Monitor vs Hi-Fi speakers
While no rigid distinction exists between consumer speakers and studio monitors, manufacturers more and more accent the difference in their marketing material. Whereas in the 1970s the JBL 4311’s domestic equivalent, the L-100, was used in a large number of homes, and the Yamaha NS-10 also served both domestically and professionally during the 1980s, there are no present-day equivalents. Professional companies such as Genelec, Klein and Hummel, Quested, PMC, and M & K sell almost exclusively to the professional monitor market, while most of the consumer audio manufacturers confine themselves to supplying speakers for the home. Even companies that straddle both worlds, like Tannoy, ADAM, Focal/JM Labs, surrounTec, Dynaudio, and JBL, tend to clearly differentiate their monitor and hi-fi lines.

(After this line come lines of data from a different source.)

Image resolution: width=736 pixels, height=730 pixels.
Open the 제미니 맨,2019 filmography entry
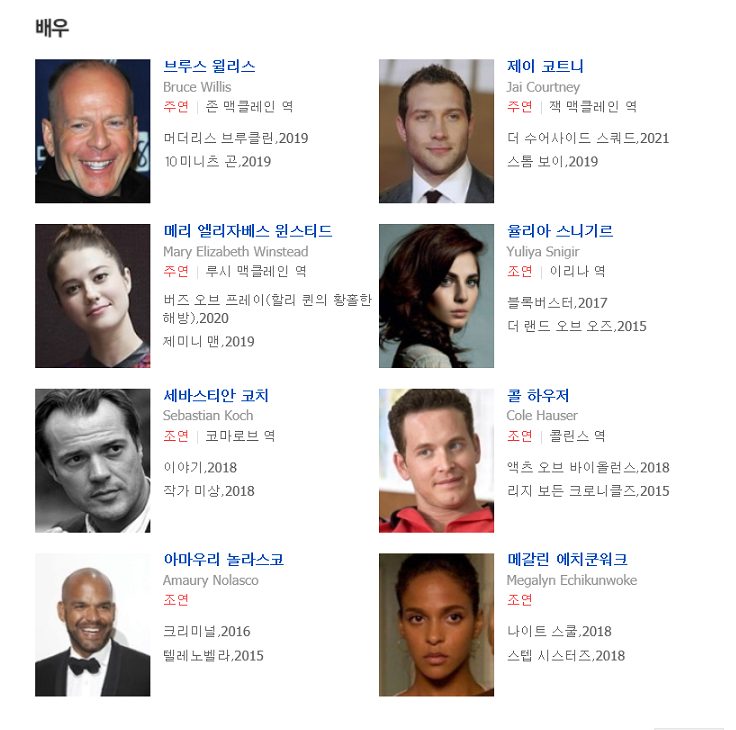tap(209, 342)
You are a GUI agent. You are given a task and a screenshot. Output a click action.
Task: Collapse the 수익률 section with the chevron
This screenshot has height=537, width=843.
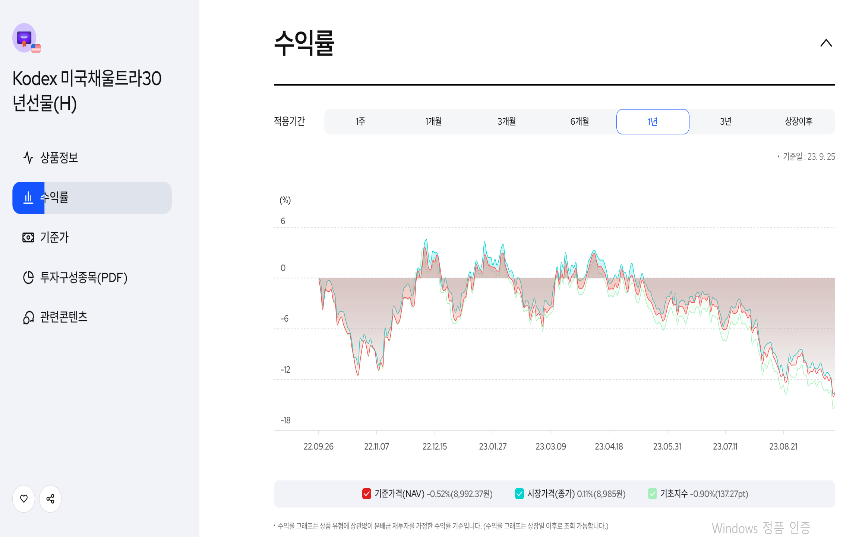(825, 43)
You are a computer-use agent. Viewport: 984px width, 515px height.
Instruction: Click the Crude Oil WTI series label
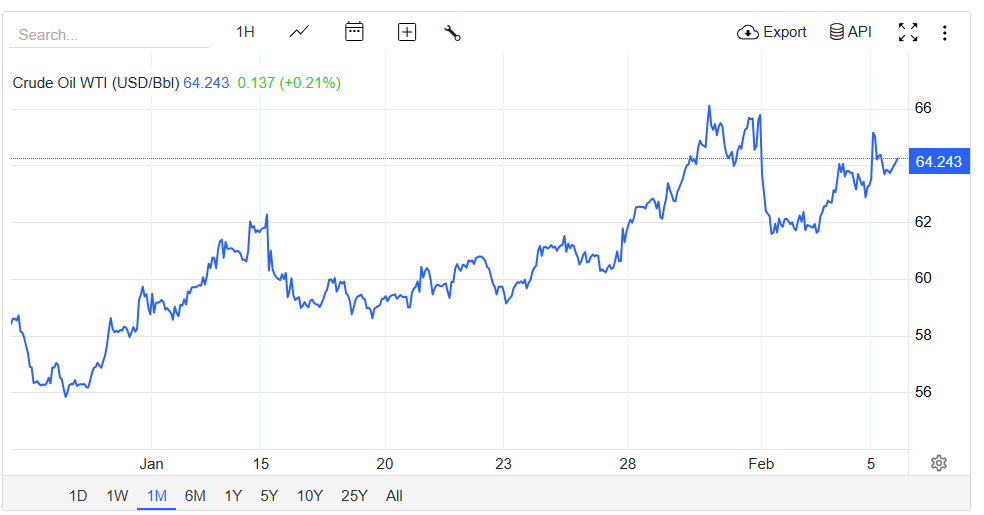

Generally, studio monitors are physically robust, to cope with the high volumes and physical knocks that may happen in the studio, and are used for listening at shorter distances (e.g., near field) than hi-fi speakers, though nothing precludes them from being used in a home-sized environment. Studio monitors are increasingly self-amplified (active), although not exclusively so, while hi-fi speakers usually require external amplification.
Many inexpensive hi-fi models are designed to make a pleasing sound by deliberately manipulating the frequency response curve of the audio signal they receive. No speaker, monitor or hi-fi, regardless of the design principle, has a completely flat frequency response; all speakers color the sound to some degree. Monitor speakers are assumed to be as free as possible from coloration.